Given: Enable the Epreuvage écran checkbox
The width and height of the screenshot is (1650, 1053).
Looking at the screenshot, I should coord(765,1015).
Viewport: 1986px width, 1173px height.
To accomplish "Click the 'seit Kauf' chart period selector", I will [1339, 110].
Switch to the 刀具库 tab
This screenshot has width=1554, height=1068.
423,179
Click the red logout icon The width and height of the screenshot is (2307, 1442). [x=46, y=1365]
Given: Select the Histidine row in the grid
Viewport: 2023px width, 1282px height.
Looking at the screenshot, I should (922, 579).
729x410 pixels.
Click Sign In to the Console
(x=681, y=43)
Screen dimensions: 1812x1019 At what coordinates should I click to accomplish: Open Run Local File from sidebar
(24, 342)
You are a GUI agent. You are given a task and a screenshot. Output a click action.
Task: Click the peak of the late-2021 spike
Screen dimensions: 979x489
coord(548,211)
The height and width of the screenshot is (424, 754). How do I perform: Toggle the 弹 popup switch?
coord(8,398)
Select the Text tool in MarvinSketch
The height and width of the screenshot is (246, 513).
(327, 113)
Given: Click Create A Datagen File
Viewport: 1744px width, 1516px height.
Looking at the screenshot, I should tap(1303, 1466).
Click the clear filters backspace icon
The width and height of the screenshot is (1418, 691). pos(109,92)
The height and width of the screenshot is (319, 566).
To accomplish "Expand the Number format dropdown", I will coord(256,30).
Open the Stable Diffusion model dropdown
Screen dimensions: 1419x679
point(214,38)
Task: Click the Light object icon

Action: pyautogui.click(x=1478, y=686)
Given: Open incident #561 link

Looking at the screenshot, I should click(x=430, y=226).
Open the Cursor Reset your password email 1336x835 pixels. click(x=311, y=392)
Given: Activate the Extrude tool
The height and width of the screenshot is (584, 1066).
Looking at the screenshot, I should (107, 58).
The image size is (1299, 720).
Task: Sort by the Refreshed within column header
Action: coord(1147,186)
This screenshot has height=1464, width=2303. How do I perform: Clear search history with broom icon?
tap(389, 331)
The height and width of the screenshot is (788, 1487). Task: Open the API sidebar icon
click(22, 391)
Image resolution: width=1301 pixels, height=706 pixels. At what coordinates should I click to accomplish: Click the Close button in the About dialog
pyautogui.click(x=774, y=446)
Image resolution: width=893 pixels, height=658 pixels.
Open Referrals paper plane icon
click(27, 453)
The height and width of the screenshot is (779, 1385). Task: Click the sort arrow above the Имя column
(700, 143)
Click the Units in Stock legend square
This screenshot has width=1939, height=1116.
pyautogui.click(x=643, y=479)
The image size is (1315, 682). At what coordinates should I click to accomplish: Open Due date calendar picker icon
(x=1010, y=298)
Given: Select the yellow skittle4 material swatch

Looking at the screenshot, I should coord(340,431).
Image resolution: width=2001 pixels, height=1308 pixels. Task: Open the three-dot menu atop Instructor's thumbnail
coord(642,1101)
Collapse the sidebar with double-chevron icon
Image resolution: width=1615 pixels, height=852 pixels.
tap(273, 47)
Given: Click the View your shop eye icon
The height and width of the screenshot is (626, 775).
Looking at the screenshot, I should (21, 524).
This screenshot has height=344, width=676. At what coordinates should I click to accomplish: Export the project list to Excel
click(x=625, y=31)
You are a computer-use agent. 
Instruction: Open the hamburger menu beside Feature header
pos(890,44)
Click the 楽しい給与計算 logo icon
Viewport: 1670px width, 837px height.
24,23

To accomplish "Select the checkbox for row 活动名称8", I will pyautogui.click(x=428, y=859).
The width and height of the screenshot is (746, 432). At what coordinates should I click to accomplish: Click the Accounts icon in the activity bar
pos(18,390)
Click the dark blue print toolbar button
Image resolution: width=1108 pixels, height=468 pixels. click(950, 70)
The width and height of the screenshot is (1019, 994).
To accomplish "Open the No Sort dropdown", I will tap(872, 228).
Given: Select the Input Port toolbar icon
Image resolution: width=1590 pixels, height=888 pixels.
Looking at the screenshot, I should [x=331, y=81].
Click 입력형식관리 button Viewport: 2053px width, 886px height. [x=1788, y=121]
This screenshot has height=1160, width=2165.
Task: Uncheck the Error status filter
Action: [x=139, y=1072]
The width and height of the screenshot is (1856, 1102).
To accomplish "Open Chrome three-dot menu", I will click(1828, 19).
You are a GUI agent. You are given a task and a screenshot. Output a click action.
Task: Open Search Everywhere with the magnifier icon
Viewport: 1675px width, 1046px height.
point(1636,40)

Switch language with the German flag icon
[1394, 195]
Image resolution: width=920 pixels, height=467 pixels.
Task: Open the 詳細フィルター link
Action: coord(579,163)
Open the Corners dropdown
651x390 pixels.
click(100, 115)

(Aim of the exercise)
Retype every record without alteration.

(Reply)
Given: Enable the Epreuvage écran checkbox
The width and height of the screenshot is (1650, 1053).
Looking at the screenshot, I should coord(765,1015).
Viewport: 1986px width, 1173px height.
To accomplish "Click the 'seit Kauf' chart period selector", I will [1339, 110].
Switch to the 刀具库 tab
This screenshot has width=1554, height=1068.
423,179
Click the red logout icon The width and height of the screenshot is (2307, 1442). [x=46, y=1365]
Given: Select the Histidine row in the grid
Viewport: 2023px width, 1282px height.
Looking at the screenshot, I should (922, 579).
729x410 pixels.
Click Sign In to the Console
(x=681, y=43)
Screen dimensions: 1812x1019 At what coordinates should I click to accomplish: Open Run Local File from sidebar
(24, 342)
You are a GUI agent. You are given a task and a screenshot. Output a click action.
Task: Click the peak of the late-2021 spike
Screen dimensions: 979x489
coord(548,211)
The height and width of the screenshot is (424, 754). How do I perform: Toggle the 弹 popup switch?
coord(8,398)
Select the Text tool in MarvinSketch
The height and width of the screenshot is (246, 513).
(327, 113)
Given: Click Create A Datagen File
Viewport: 1744px width, 1516px height.
Looking at the screenshot, I should tap(1303, 1466).
Click the clear filters backspace icon
The width and height of the screenshot is (1418, 691). pos(109,92)
The height and width of the screenshot is (319, 566).
To accomplish "Expand the Number format dropdown", I will coord(256,30).
Open the Stable Diffusion model dropdown
Screen dimensions: 1419x679
point(214,38)
Task: Click the Light object icon

Action: pyautogui.click(x=1478, y=686)
Given: Open incident #561 link

Looking at the screenshot, I should click(x=430, y=226).
Open the Cursor Reset your password email 1336x835 pixels. click(x=311, y=392)
Given: Activate the Extrude tool
The height and width of the screenshot is (584, 1066).
Looking at the screenshot, I should (107, 58).
The image size is (1299, 720).
Task: Sort by the Refreshed within column header
Action: coord(1147,186)
This screenshot has height=1464, width=2303. How do I perform: Clear search history with broom icon?
tap(389, 331)
The height and width of the screenshot is (788, 1487). Task: Open the API sidebar icon
click(22, 391)
Image resolution: width=1301 pixels, height=706 pixels. At what coordinates should I click to accomplish: Click the Close button in the About dialog
pyautogui.click(x=774, y=446)
Image resolution: width=893 pixels, height=658 pixels.
Open Referrals paper plane icon
click(27, 453)
The height and width of the screenshot is (779, 1385). Task: Click the sort arrow above the Имя column
(700, 143)
Click the Units in Stock legend square
This screenshot has width=1939, height=1116.
pyautogui.click(x=643, y=479)
The image size is (1315, 682). At what coordinates should I click to accomplish: Open Due date calendar picker icon
(x=1010, y=298)
Given: Select the yellow skittle4 material swatch

Looking at the screenshot, I should coord(340,431).
Image resolution: width=2001 pixels, height=1308 pixels. Task: Open the three-dot menu atop Instructor's thumbnail
coord(642,1101)
Collapse the sidebar with double-chevron icon
Image resolution: width=1615 pixels, height=852 pixels.
tap(273, 47)
Given: Click the View your shop eye icon
The height and width of the screenshot is (626, 775).
Looking at the screenshot, I should (21, 524).
This screenshot has height=344, width=676. At what coordinates should I click to accomplish: Export the project list to Excel
click(x=625, y=31)
You are a computer-use agent. 
Instruction: Open the hamburger menu beside Feature header
pos(890,44)
Click the 楽しい給与計算 logo icon
Viewport: 1670px width, 837px height.
24,23

To accomplish "Select the checkbox for row 活动名称8", I will pyautogui.click(x=428, y=859).
The width and height of the screenshot is (746, 432). At what coordinates should I click to accomplish: Click the Accounts icon in the activity bar
pos(18,390)
Click the dark blue print toolbar button
Image resolution: width=1108 pixels, height=468 pixels. click(950, 70)
The width and height of the screenshot is (1019, 994).
To accomplish "Open the No Sort dropdown", I will tap(872, 228).
Given: Select the Input Port toolbar icon
Image resolution: width=1590 pixels, height=888 pixels.
Looking at the screenshot, I should [x=331, y=81].
Click 입력형식관리 button Viewport: 2053px width, 886px height. [x=1788, y=121]
This screenshot has height=1160, width=2165.
Task: Uncheck the Error status filter
Action: [x=139, y=1072]
The width and height of the screenshot is (1856, 1102).
To accomplish "Open Chrome three-dot menu", I will click(1828, 19).
You are a GUI agent. You are given a task and a screenshot. Output a click action.
Task: Open Search Everywhere with the magnifier icon
Viewport: 1675px width, 1046px height.
point(1636,40)

Switch language with the German flag icon
[1394, 195]
Image resolution: width=920 pixels, height=467 pixels.
Task: Open the 詳細フィルター link
Action: coord(579,163)
Open the Corners dropdown
651x390 pixels.
click(100, 115)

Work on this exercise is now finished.